Independent Researcher
Between 1960 and 1968 the representatives of a number of Asian and African states tabled a series of draft resolutions in the General Assembly’s Special Political Committee recommending the establishment of “appropriate and effective machinery for safeguarding the property rights of the Arab refugees of Palestine”. Just over a decade had passed since the Assembly “resolv[ed] that the refugees wishing to return to their homes ... should be permitted to do so ... and that compensation should be paid for the property of those choosing not to return and for loss of or damage to property”. Having failed to secure political support for the idea of an international custodian, another decade would pass before Palestinian allies in the “Third World” would secure enough votes in the Assembly for the adoption of a resolution calling for “the protection and administration of Arab property, assets and property rights in Israel, and [the establishment of] a fund for the receipt of income derived therefrom”.

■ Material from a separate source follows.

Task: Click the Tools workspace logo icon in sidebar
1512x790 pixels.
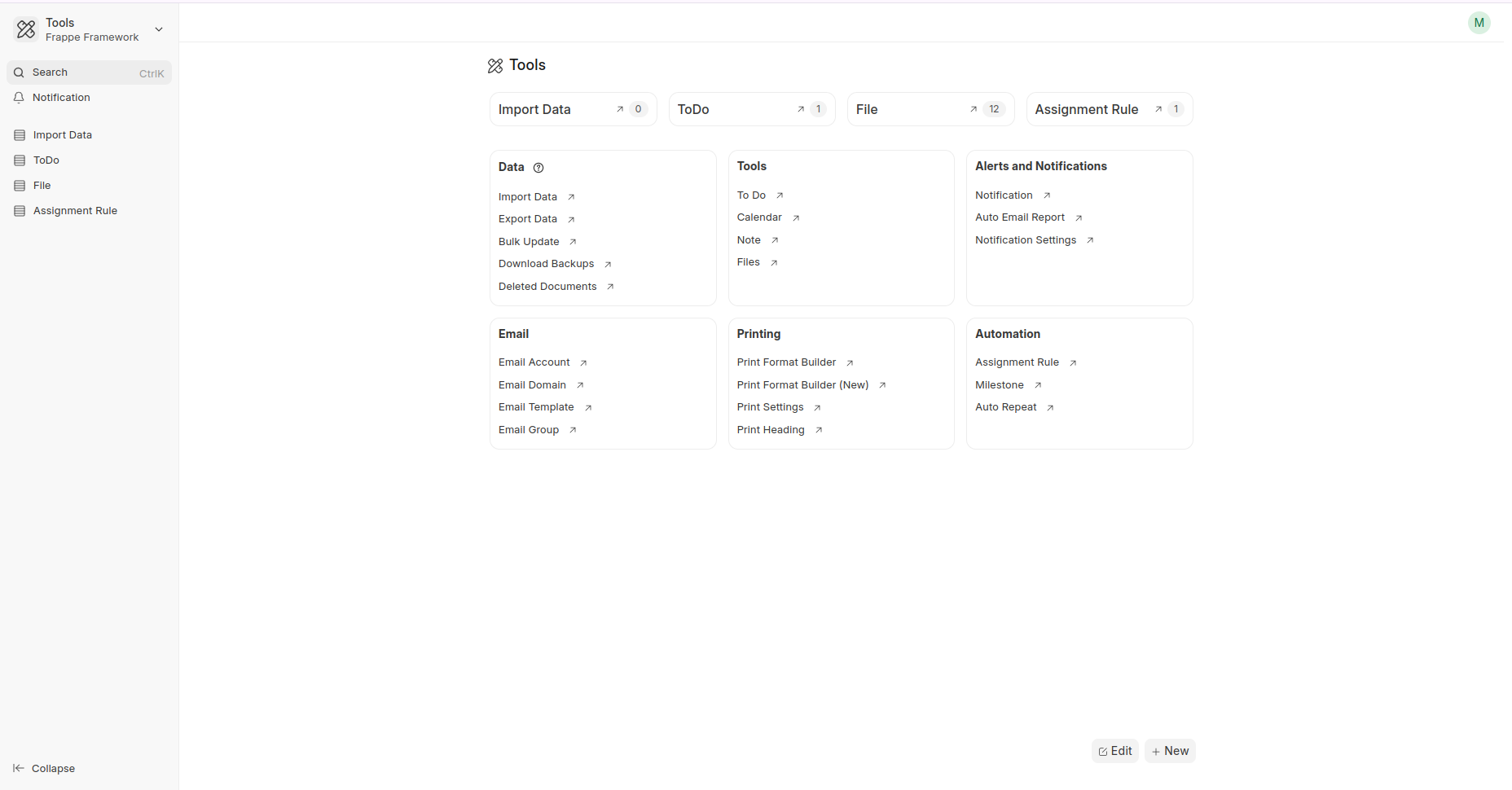Action: pyautogui.click(x=26, y=29)
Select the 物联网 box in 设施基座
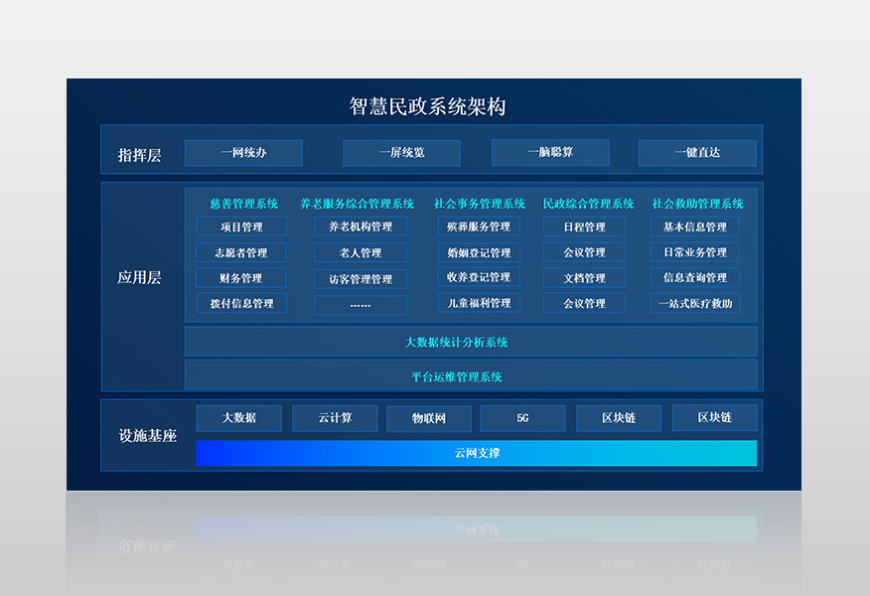This screenshot has height=596, width=870. click(428, 418)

The contentious debates in the Special Political Committee, where Palestinians had also won the right to take part, were part and parcel of much broader and equally divisive discussions about the right to property in the decades that followed its codification in article 17 of the Universal Declaration of Human Rights. Efforts to enshrine the principle in binding covenants on civil, political, economic and social rights revealed significant disagreements on almost every aspect of the issue. These debates intersected with the concurrent drafting of international instruments which prohibited racial discrimination and affirmed the rights of indigenous peoples. Interlinked with decolonization, these latter debates also reflected a shift in focus from the individual rights enshrined in the International Bill of Rights towards a new generation of “solidarity” rights with an emphasis on collective ownership and the development of customary law on permanent sovereignty over natural resources.
The German reparations programme after the Second World War and the discussion of reparations that followed Algerian independence appeared to reflect the evolution and tension between evolving understandings of the right to property. In Palestine, the Israeli government was putting the finishing touches on its land regime through the adoption of a basic law creating a “closed land reservoir” to prevent the return of property to its refugee owners. This came just as the UNCCP was in the final stages of its more than decade long effort to document and valuate property losses arising from the 1948 war. Viewed in broader context, Afro-Asian efforts to establish an international property custodian for Arab refugees provide a rich source of evidence to explore understandings of property ownership in Palestine in the first decades after the Nakba. Using discussion of the right to property during the drafting of Resolution 194 and the Universal Declaration of Human Rights as a baseline, the paper will explore how major state and non-state actors conceptualized property ownership through examination of debates in the Special Political Committee, the development of relevant treaty and customary law and in concurrent state practice.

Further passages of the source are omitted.